• **WRITTEN TASK**: Rewrite everything from the line containing "Where should I" down to the line containing "pyautogui.click(x=803, y=784)", both included, and include the requests. In the answers only, multiply every number (the click coordinates and the image width and height) by 1.3 and round to whole numbers, with halves rounded up. Leave the pictures out.

• **DATA RECORDS**:
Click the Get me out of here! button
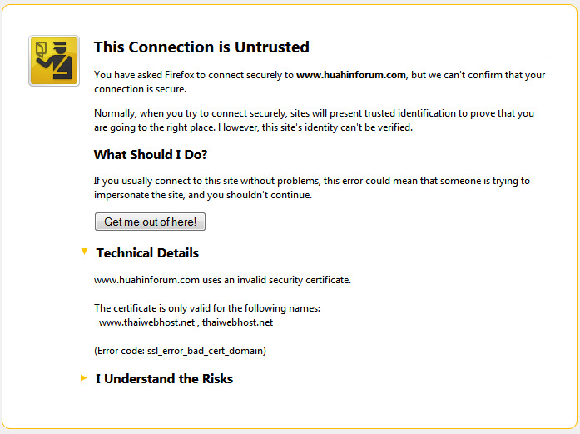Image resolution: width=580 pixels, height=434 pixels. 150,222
---
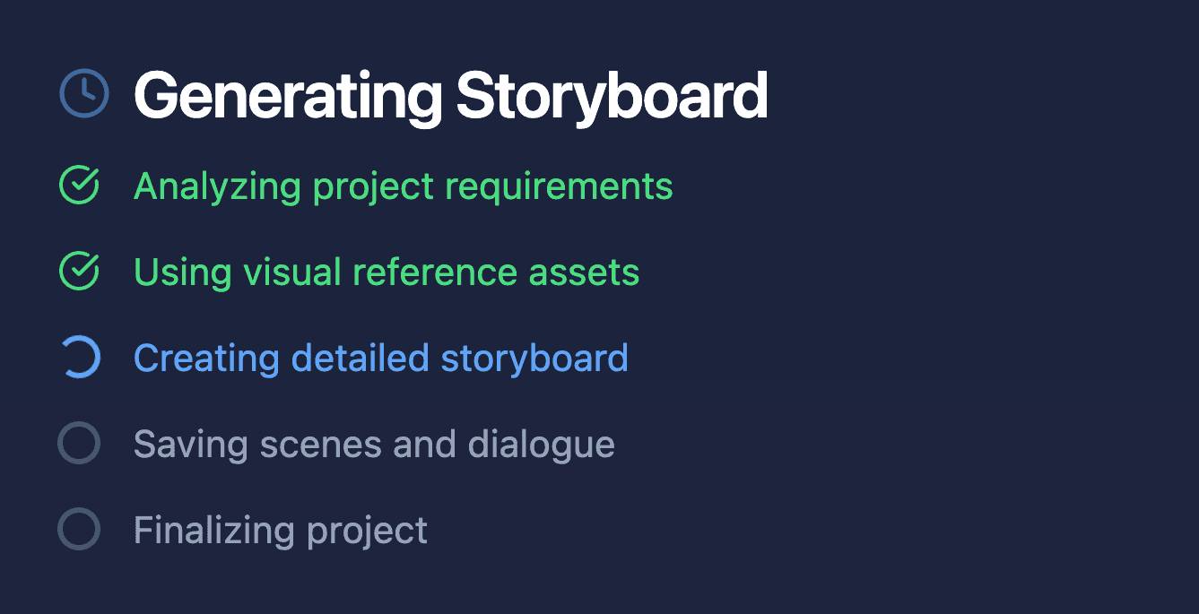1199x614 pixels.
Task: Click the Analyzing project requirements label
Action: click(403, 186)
---
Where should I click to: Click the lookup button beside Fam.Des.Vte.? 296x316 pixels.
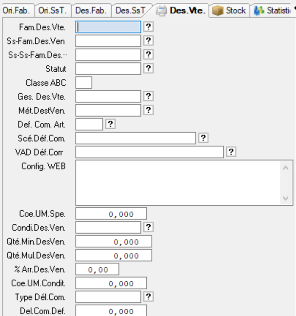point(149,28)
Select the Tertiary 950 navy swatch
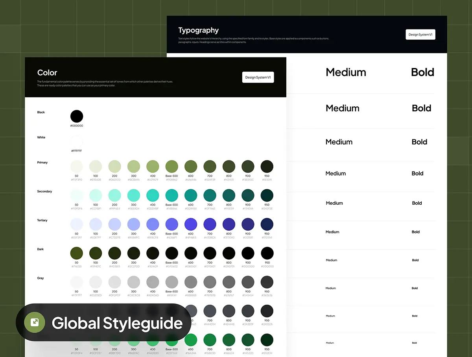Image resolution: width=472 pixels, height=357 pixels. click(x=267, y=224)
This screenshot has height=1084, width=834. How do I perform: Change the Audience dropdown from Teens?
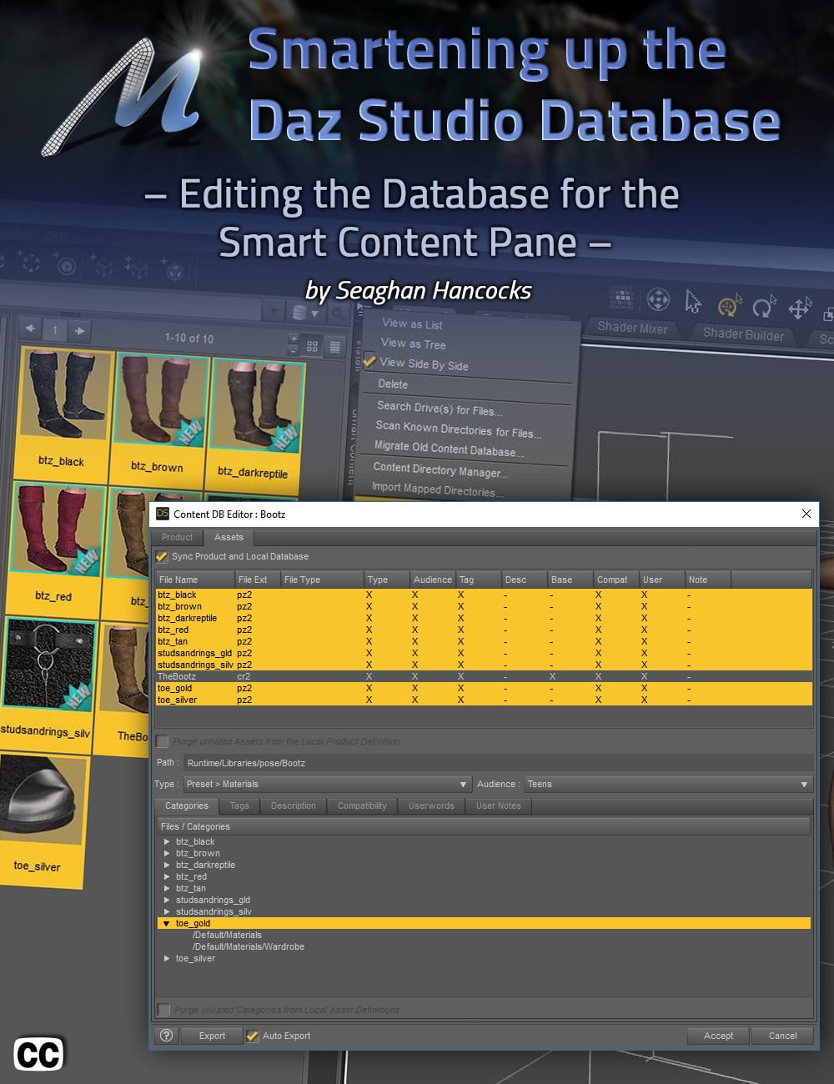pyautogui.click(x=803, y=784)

• **IN RESPONSE**:
Where should I click to: Click the lookup button beside Fam.Des.Vte.? 296x316 pixels.
point(194,36)
Select the Tertiary 950 navy swatch
Image resolution: width=614 pixels, height=464 pixels. click(x=347, y=291)
This screenshot has height=1084, width=834. How do I perform: Change the Audience dropdown from Teens?
pyautogui.click(x=1044, y=1019)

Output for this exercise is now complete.